# Problem 4.2.2 

Consider linear regression using the following training data:

Let $X = \begin{bmatrix} 3 & 1 & -1 \\ 1 & -2 & 2 \end{bmatrix}, Y = \begin{bmatrix} 1 & 2 & 3 \end{bmatrix}$

Assume that 

$W = \begin{bmatrix} W_0 & W_1 \end{bmatrix} = \begin{bmatrix} 2 & -1 \end{bmatrix},      b=-1 $


**Log-Cosh Loss:**

$L = \frac{1}{m} \sum\limits_{j=0}^{m-1} log(cosh(A_j-Y_j))$

Use the Log-Cosh Loss function to

In [43]:
import numpy as np

In [44]:
X = np.array([[3, 1, -1], [1, -2, 2]])
Y = np.array([[1, 2, 3]])
W = np.array([[2, -1]])
b = np.array([[-1]])
m = X.shape[1]

**(a)** Perform forward propagation for the above W,b.

In [45]:
# forward propagation
Z = np.dot(W,X) + b
A = Z
print("Z: {}".format(Z))
print("A: {}".format(A))

Z: [[ 4  3 -5]]
A: [[ 4  3 -5]]


**(b)**	Compute the Loss function after forward propagation.

In [54]:
L = np.mean(np.log(np.cosh(A-Y)))
print("Loss: {}".format(L))

Loss: 3.0329782311924767


**(c)**	Perform back propagation for the above training data and parameter matrices to determine $\nabla_WL$ and $\nabla_bL$

In [47]:
# back propagation
grad_AL = np.tanh(A-Y) / m
print("grad_AL: {}".format(grad_AL))
dAdZ = np.ones(Y.shape)
print("dAdZ: {}".format(dAdZ))
grad_ZL = grad_AL*dAdZ
print("grad_ZL: {}".format(grad_ZL))
grad_WL = np.dot(grad_ZL,X.T)
grad_bL = np.sum(grad_ZL,axis=1,keepdims=True)
print("grad_WL: {}".format(grad_WL))
print("grad_bL: {}".format(grad_bL))

grad_AL: [[ 0.33168492  0.25386472 -0.33333326]]
dAdZ: [[1. 1. 1.]]
grad_ZL: [[ 0.33168492  0.25386472 -0.33333326]]
grad_WL: [[ 1.58225273 -0.84271104]]
grad_bL: [[0.25221638]]


**(d)** Perform 1 epoch of training using Gradient Descent with learning rate of 0.1 and recompute the loss function with the updated W,b

In [48]:
alpha = 0.1
# update W and b
W = W - alpha*grad_WL
b = b - alpha*grad_bL
print("update W and b")
print("W epoch 1: {}".format(W))
print("b epoch 1: {}".format(b))
# recompute loss
Z = np.dot(W,X) + b
A = Z
L = np.mean(np.log(np.cosh(A-Y)))
print("Loss epoch 1: {}".format(L))

update W and b
W epoch 1: [[ 1.84177473 -0.9157289 ]]
b epoch 1: [[-1.02522164]]
Loss epoch 1: 3.0329782311924767


**(e)**	Compute the prediction based on input feature matrix X above and the updated W,b from (d)

In [52]:
Z = np.dot(W,X) + b
A = Z
print("prediction")
print("Z: {}".format(Z))
print("A: {}".format(A))

prediction
Z: [[ 3.58437365  2.64801088 -4.69845416]]
A: [[ 3.58437365  2.64801088 -4.69845416]]
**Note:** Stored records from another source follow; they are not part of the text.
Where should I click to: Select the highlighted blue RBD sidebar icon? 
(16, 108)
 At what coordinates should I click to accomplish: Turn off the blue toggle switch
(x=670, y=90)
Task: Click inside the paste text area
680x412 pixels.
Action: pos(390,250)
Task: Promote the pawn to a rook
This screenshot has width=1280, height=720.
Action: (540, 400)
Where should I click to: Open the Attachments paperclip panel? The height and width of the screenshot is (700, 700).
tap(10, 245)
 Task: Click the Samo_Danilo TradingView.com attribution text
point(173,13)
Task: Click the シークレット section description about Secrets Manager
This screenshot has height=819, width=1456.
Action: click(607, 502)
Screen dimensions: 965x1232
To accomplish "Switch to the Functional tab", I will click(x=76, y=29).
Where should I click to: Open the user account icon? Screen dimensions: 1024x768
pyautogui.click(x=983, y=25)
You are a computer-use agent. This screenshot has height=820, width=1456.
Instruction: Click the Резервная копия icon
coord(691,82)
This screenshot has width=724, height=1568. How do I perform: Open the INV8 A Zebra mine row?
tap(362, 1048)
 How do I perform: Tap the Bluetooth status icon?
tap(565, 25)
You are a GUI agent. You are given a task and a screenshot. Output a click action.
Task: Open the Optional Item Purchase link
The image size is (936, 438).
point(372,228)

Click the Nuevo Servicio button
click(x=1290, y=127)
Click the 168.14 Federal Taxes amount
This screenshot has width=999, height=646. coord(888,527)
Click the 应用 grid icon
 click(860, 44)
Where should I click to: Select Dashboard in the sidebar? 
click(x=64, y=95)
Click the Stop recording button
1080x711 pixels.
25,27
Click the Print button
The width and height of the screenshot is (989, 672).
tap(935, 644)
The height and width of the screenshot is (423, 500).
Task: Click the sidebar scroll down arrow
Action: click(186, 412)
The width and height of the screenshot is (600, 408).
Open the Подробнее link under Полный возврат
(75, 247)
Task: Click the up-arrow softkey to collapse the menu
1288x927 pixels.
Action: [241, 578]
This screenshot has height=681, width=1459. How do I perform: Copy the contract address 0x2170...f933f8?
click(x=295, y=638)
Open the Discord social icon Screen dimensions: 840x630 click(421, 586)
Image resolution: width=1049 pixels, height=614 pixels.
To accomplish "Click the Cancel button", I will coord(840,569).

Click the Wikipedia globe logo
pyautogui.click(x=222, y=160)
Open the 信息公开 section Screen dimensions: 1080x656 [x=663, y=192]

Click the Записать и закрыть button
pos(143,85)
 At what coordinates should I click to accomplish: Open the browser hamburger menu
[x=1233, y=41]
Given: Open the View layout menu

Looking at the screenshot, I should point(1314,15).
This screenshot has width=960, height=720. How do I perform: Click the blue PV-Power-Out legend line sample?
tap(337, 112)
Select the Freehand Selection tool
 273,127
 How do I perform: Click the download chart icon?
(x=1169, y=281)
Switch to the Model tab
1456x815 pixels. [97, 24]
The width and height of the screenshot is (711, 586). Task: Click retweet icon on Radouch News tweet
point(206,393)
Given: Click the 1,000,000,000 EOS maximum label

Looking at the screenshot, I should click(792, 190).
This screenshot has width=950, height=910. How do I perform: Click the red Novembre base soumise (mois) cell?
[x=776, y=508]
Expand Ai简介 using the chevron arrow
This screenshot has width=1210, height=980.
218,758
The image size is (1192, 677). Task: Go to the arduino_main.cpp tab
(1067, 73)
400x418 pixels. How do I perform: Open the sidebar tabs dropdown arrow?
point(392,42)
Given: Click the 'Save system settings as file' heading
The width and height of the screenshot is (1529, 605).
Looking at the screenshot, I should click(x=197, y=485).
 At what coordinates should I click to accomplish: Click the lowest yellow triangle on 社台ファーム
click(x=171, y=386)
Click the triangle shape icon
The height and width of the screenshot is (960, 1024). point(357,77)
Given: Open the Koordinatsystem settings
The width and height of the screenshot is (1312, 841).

**(f)**	Compute the accuracy of the prediction in (e) when compared against the actual Y specified above.

In [53]:
# Accuracy calculation
Accuracy = np.mean(np.absolute(A-Y))
print("Accuracy: {}".format(Accuracy))

Accuracy: 3.6436128953478506